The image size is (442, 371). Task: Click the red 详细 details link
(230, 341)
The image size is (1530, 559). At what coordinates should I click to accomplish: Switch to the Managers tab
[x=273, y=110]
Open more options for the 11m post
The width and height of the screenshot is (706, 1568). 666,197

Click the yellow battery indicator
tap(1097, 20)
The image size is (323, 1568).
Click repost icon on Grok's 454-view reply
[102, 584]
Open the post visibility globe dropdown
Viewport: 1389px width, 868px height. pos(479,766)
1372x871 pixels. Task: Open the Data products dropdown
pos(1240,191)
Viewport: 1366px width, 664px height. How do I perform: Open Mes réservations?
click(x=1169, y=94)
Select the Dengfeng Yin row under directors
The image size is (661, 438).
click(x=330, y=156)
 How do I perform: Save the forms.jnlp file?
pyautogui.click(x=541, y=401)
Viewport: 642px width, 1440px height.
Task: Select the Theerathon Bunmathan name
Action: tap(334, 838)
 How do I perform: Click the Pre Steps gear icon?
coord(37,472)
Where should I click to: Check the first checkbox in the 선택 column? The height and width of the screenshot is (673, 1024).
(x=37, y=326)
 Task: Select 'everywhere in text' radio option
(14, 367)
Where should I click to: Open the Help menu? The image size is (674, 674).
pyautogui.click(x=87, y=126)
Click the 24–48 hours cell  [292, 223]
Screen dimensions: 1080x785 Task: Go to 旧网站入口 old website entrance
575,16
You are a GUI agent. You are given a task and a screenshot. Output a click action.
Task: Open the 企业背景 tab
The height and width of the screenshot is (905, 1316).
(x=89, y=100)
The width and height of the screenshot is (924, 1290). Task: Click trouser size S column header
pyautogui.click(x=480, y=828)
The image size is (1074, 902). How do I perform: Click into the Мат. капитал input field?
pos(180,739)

# [Work to complete]
Copy out every line above that contains the word "Select". Matches must have the same capitalization.

# [Complete response]
Select the Dengfeng Yin row under directors
Task: Select the Theerathon Bunmathan name
 Task: Select 'everywhere in text' radio option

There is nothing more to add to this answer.